■ **Anforderungen**:
1 – Liste alle Zahlenangaben aus dem Textauszug zur Straßensanierung in Hanstedt auf, egal ob in Ziffern oder ausgeschrieben.
2 – Führe den Textauszug zur Straßensanierung in Hanstedt im gleichen Stil nach seinem letzten Satz fort.

■ **Vorliegender Textauszug**:
+===+

Bisher wurde von ehemaligen Gemeinderäten dieses unbequeme Thema verschwiegen und in die Zukunft verschoben. Ehemaligen Ratsmitgliedern haben wir es zu verdanken, dass die Sanierung von Straßen nicht schon lange im Gange ist. Nach 25 Jahren ist es einer Gemeinde gesetzlich erlaubt, eine Straße zu erneuern und dabei die Anwohner (erneut) zur Kasse zu bitten. Unsere 80(!) Gemeindestraßen sind fast alle über vierzig Jahre alt und nun haben wir das Problem, dass alle auf einmal zu erneuern sind. Bisher investiert die Gemeinde Hanstedt in jedem Jahr fast eine Million Euro für die Erneuerung von Straßen, von denen 60% über Straßenausbaubeiträge von den Anwohnern kommen.
Eine Erneuerung der zwanzig defektesten Straßen auf Hanstedter Gemeindegebiet kostet laut einem unabhängigem Gutachterbüro ca. 14 Mio EUR und sollte von diesem und dem nächsten Gemeinderat innerhalb von zehn Jahren abgearbeitet werden, um die Verkehrssicherungspflicht wieder herzustellen. Keine leichte Aufgabe.

+===+

■ **Unbearbeitetes Material**:
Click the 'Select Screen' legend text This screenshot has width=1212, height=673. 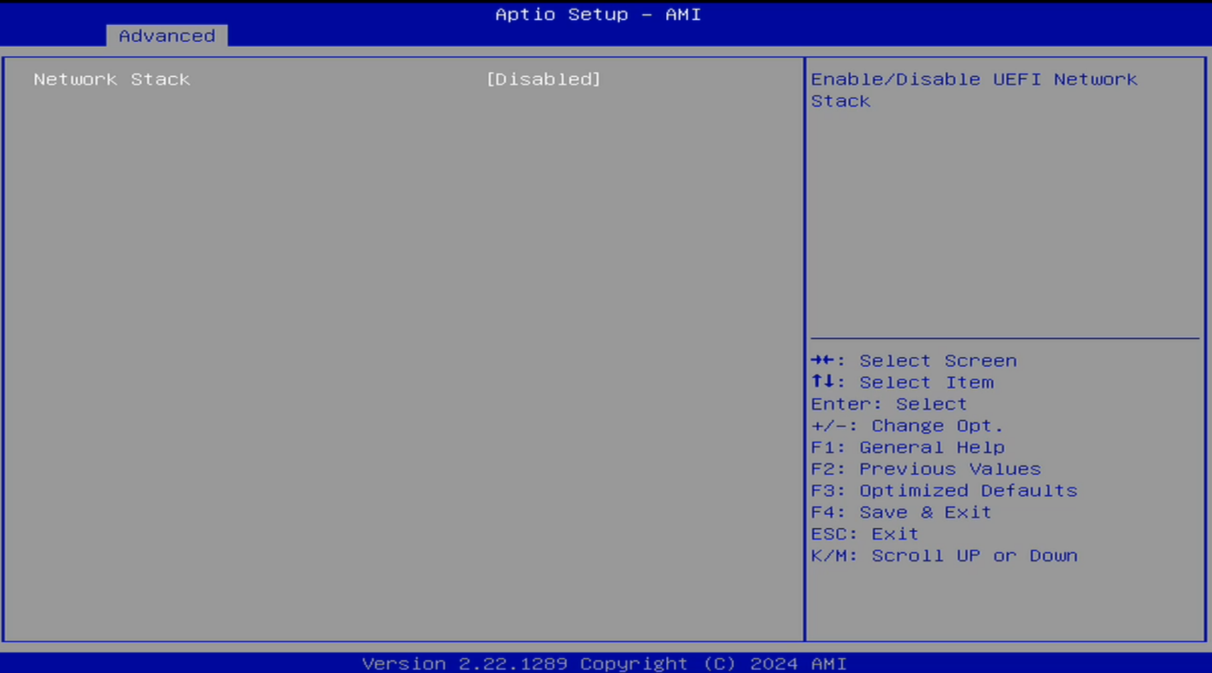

+===+

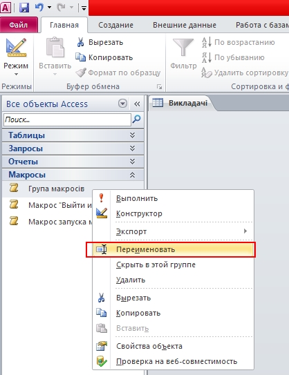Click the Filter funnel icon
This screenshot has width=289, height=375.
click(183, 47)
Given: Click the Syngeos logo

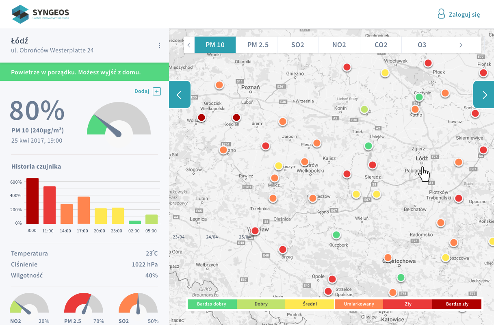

+===+

■ **Antworten in Reihenfolge**:
1 –
- 25 Jahren
- 80 (Gemeindestraßen)
- vierzig Jahre
- eine Million Euro
- 60%
- zwanzig (defektesten Straßen)
- 14 Mio EUR
- zehn Jahren

2 –
Noch schwieriger ist dabei die Finanzierung.
Gunnar, einige Mitbürger sind nicht gut auf Euch zu sprechen? Was habt ihr gemacht?
da höre ich „Ihr“ und „Euch“ und bitte um Vorsicht! Zunächst einmal bitte ich alle Mitbürger zwischen Gemeinderat und Verwaltung zu unterscheiden. Der Gemeinderat setzt sich zusammen aus gewählten Vertretern aller Mitbürger, die keine Verwaltungsfachangestellten sind, sondern Berufe haben wie jeder andere auch und die ihr Amt in der Freizeit und ehrenamtlich ausüben. Wir vertreten Euch!
Die Verwaltung setzt sich zusammen aus Verwaltungsbeamten und Fachangestellten, die hauptberuflich unser aller Anliegen und Aufgaben erledigen. Wer hauptberuflich in der Verwaltung tätig ist kann kein gewähltes Mitglied im Gemeinderat sein.
Grundlage dieser Zusammenarbeit von Gemeinderat und Verwaltung sind gültige Gesetze, die man nicht einfach außer Acht lassen kann. Der Begriff „Gemeinde Hanstedt“ bedeutet eigentlich das geografische Gebiet und ansonsten sind wir das alle: Mitbürger, Gemeinderat und Verwaltung.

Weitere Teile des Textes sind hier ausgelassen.